One Day Three Autumns is the kind of play that's about jokes and telling jokes, but you walk out of the theater with your eyes moist, or the trace of tears on your face.
Adapted from Liu Zhenyun's 2021 book Laughter and Tears: A Novel, it won Play of the Year honor in a year-ending list released on Jan 17 by Southern Weekly, a Guangdong-based magazine, to encourage cultural creation.
Started in 2008, the list also includes the film and book of the year.
"The play elaborates on the novel's themes of solitude, searching, and self-redemption, and presents a picture of life that is realistic and magical, humorous and absurd, symbolic and philosophical," the award panel said.
"Theater has its magic, for it's only in the theater that you can see the protagonist on stage as a boy, a teenager and an old man," Liu told the audience after the first performance at the National Centre for the Performing Arts in Beijing on Dec 11.
Joke-telling plays a central role in the narrative. It is a tradition in Yanjin, Liu's hometown in Henan province, a recurring motif in his works, suggesting that humor can rescue individuals from the curse of a "joke" fairy.

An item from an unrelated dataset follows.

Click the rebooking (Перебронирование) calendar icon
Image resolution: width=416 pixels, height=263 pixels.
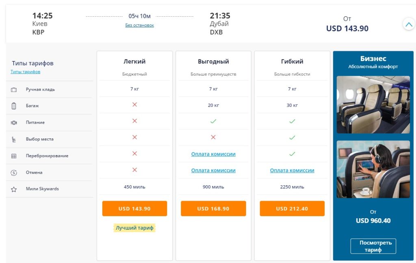[x=14, y=156]
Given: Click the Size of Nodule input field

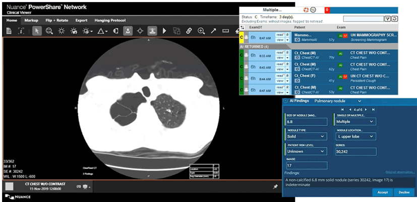Looking at the screenshot, I should coord(306,122).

Together with One Sentence Worth Ten Thousand, a play based on the novel Someone to Talk To and I Am Not Madame Bovary, which is based on I Didn't Kill My Husband, the three plays, collectively known as the "Liu Zhenyun theater trilogy", examine the changes to China's historical and contemporary social context, according to the award panel. It added that as the plays have been adapted into multiple languages, they also offer insight for understanding of the country abroad.